SUPPLIED ENTRIES:

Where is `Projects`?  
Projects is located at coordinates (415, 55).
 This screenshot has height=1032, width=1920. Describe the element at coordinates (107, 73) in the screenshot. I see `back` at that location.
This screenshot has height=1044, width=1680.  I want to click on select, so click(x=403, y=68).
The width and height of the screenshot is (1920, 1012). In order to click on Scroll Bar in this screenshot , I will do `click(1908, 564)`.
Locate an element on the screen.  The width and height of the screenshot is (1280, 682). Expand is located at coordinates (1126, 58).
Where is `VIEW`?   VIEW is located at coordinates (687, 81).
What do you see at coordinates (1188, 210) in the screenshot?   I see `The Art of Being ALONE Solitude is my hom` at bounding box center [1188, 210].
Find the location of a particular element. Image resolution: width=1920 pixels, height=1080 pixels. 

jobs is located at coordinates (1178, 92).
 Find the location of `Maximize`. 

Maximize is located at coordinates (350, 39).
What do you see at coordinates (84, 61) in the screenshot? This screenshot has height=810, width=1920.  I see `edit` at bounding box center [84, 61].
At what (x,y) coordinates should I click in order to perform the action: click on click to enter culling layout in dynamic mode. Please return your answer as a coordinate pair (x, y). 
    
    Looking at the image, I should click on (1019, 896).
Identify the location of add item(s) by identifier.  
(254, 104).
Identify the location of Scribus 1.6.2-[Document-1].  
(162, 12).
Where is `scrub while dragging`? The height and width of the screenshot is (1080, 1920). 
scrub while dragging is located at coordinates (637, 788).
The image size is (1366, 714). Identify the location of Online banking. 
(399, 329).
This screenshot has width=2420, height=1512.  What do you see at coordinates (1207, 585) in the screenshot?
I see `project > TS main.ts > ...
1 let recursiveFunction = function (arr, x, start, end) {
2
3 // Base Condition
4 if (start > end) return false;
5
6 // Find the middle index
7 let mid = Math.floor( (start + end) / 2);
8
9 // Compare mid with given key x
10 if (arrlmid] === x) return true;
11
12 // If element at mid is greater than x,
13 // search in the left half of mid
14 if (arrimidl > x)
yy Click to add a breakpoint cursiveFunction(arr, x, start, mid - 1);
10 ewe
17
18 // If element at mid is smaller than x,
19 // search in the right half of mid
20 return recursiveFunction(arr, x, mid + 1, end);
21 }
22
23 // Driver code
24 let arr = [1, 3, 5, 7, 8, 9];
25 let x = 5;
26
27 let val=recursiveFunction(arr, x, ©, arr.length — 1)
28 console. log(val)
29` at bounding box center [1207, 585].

THE PROBLEM: Reproduce every one of the records above line for line, with no changes.

COMPLETED TASK:
Where is `Projects`?  
Projects is located at coordinates (415, 55).
 This screenshot has height=1032, width=1920. Describe the element at coordinates (107, 73) in the screenshot. I see `back` at that location.
This screenshot has height=1044, width=1680.  I want to click on select, so click(x=403, y=68).
The width and height of the screenshot is (1920, 1012). In order to click on Scroll Bar in this screenshot , I will do `click(1908, 564)`.
Locate an element on the screen.  The width and height of the screenshot is (1280, 682). Expand is located at coordinates (1126, 58).
Where is `VIEW`?   VIEW is located at coordinates (687, 81).
What do you see at coordinates (1188, 210) in the screenshot?   I see `The Art of Being ALONE Solitude is my hom` at bounding box center [1188, 210].
Find the location of a particular element. Image resolution: width=1920 pixels, height=1080 pixels. 

jobs is located at coordinates (1178, 92).
 Find the location of `Maximize`. 

Maximize is located at coordinates (350, 39).
What do you see at coordinates (84, 61) in the screenshot? This screenshot has height=810, width=1920.  I see `edit` at bounding box center [84, 61].
At what (x,y) coordinates should I click in order to perform the action: click on click to enter culling layout in dynamic mode. Please return your answer as a coordinate pair (x, y). 
    
    Looking at the image, I should click on (1019, 896).
Identify the location of add item(s) by identifier.  
(254, 104).
Identify the location of Scribus 1.6.2-[Document-1].  
(162, 12).
Where is `scrub while dragging`? The height and width of the screenshot is (1080, 1920). 
scrub while dragging is located at coordinates (637, 788).
The image size is (1366, 714). Identify the location of Online banking. 
(399, 329).
This screenshot has width=2420, height=1512.  What do you see at coordinates (1207, 585) in the screenshot?
I see `project > TS main.ts > ...
1 let recursiveFunction = function (arr, x, start, end) {
2
3 // Base Condition
4 if (start > end) return false;
5
6 // Find the middle index
7 let mid = Math.floor( (start + end) / 2);
8
9 // Compare mid with given key x
10 if (arrlmid] === x) return true;
11
12 // If element at mid is greater than x,
13 // search in the left half of mid
14 if (arrimidl > x)
yy Click to add a breakpoint cursiveFunction(arr, x, start, mid - 1);
10 ewe
17
18 // If element at mid is smaller than x,
19 // search in the right half of mid
20 return recursiveFunction(arr, x, mid + 1, end);
21 }
22
23 // Driver code
24 let arr = [1, 3, 5, 7, 8, 9];
25 let x = 5;
26
27 let val=recursiveFunction(arr, x, ©, arr.length — 1)
28 console. log(val)
29` at bounding box center [1207, 585].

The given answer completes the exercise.